------ DATASET RECORDS ------
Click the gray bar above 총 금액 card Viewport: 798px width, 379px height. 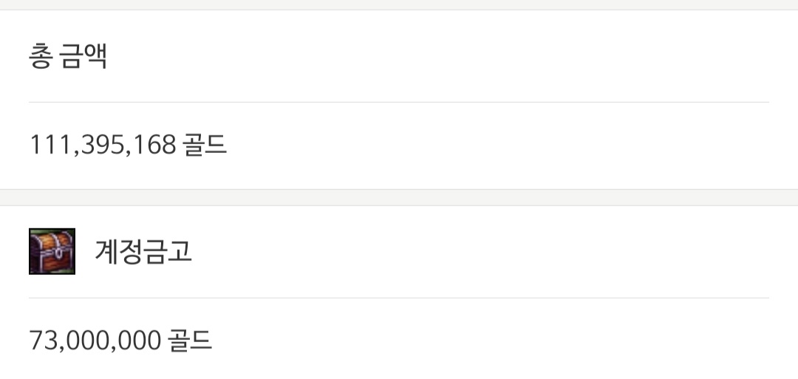(x=399, y=4)
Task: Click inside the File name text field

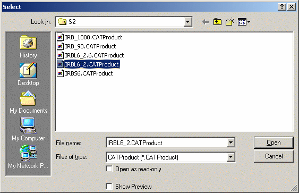Action: [x=166, y=142]
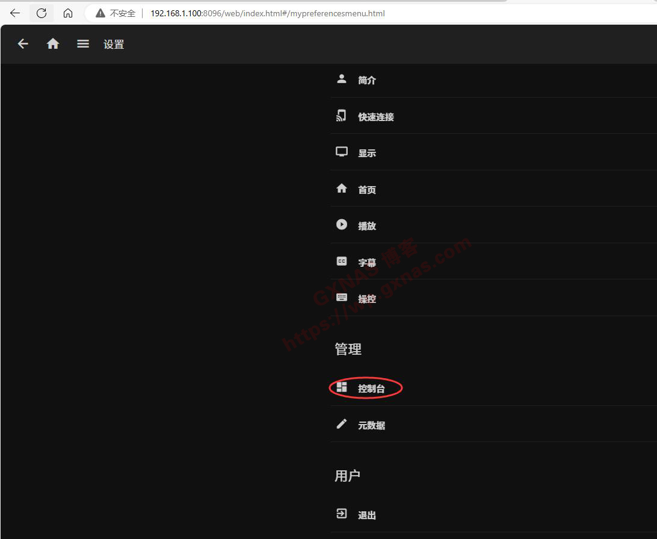Click the cast icon for 快速连接
657x539 pixels.
coord(342,116)
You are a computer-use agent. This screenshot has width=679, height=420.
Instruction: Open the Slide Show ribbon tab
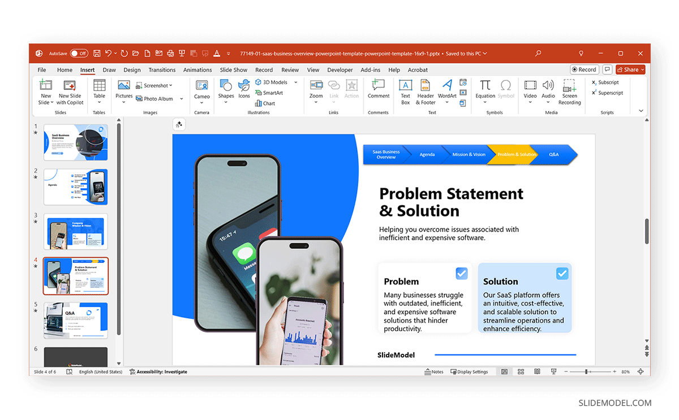pos(233,70)
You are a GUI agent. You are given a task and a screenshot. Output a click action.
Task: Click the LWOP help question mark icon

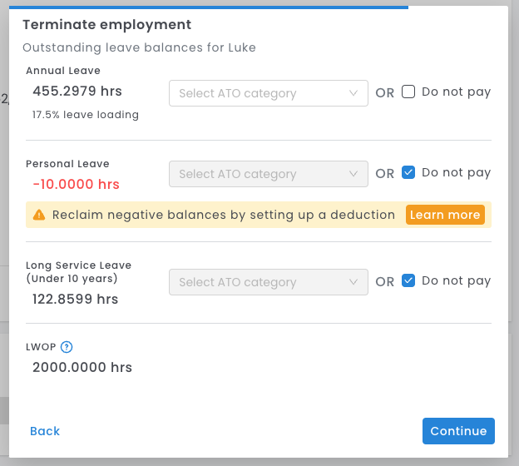pyautogui.click(x=67, y=348)
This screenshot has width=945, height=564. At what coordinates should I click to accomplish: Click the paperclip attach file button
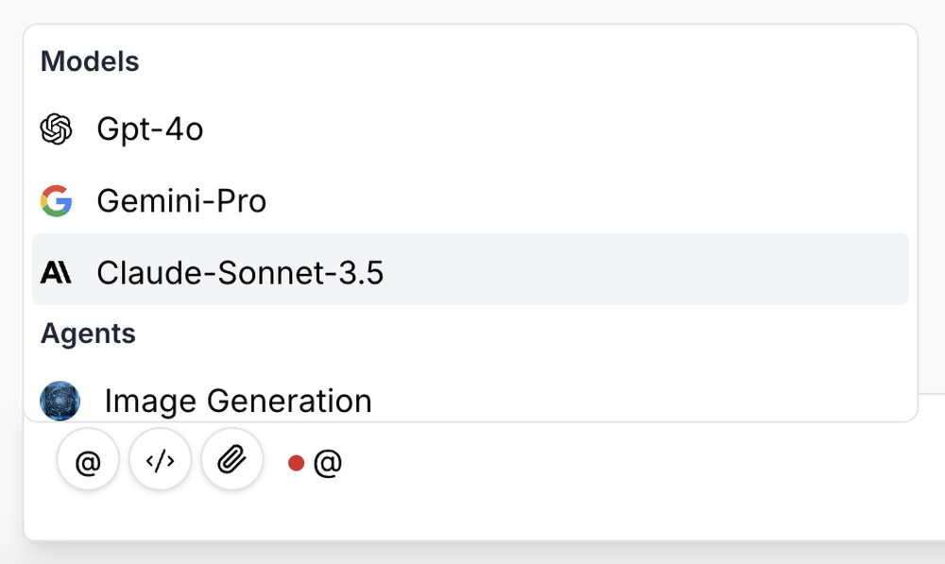(232, 461)
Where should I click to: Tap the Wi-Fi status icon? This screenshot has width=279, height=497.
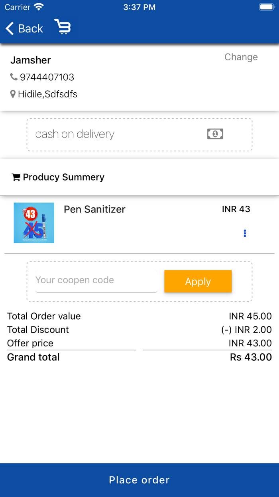click(39, 7)
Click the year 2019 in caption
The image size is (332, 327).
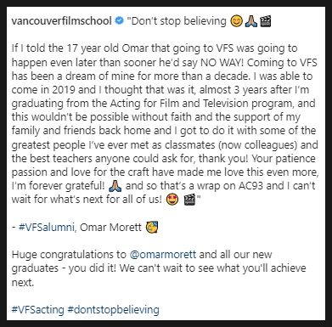[x=64, y=90]
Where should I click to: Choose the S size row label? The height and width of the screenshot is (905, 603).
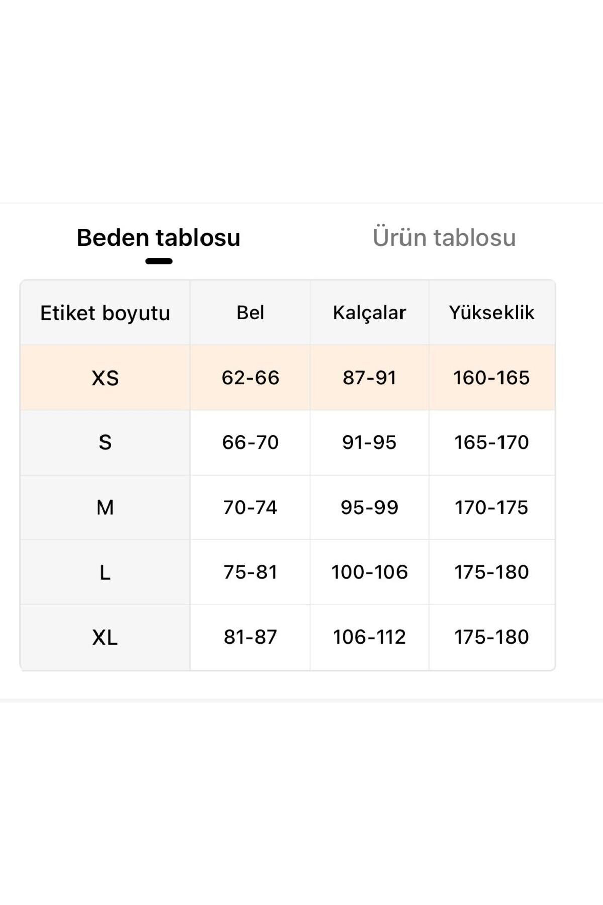click(105, 442)
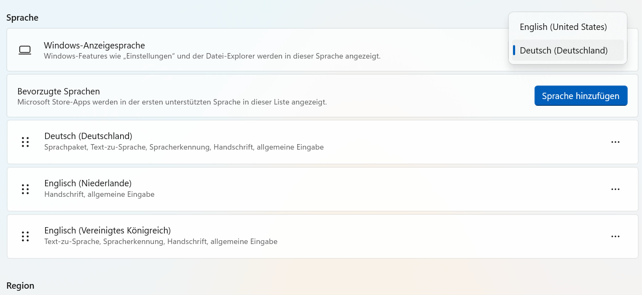The height and width of the screenshot is (295, 642).
Task: Click the Microsoft Store-Apps description text
Action: coord(172,102)
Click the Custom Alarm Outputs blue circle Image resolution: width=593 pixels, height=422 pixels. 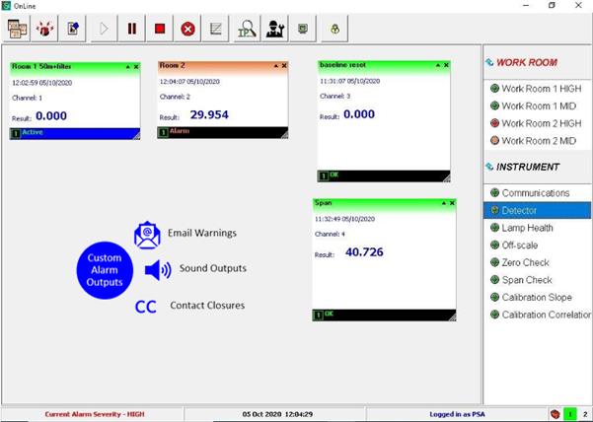click(105, 270)
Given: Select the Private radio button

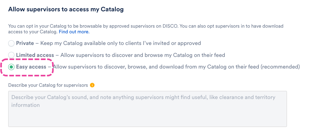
------
## EXERCISE GOAL
Revise the rows from the line with "You are a GUI" to the line with "[x=64, y=90]", changing every "screenshot" to "screen image" and keeping all other text as is. Leave the pictures out of your output.

## RESPONSE
You are a GUI agent. You are given a task and a screen image. Output a click action.
Task: Click the LWOP help question mark icon

pyautogui.click(x=67, y=348)
This screen image has width=945, height=564. At what coordinates should I click to accomplish: Click the paperclip attach file button
(232, 461)
Where should I click to: Tap the Wi-Fi status icon? This screen image has width=279, height=497.
click(39, 7)
Click the year 2019 in caption
The image size is (332, 327).
[x=64, y=90]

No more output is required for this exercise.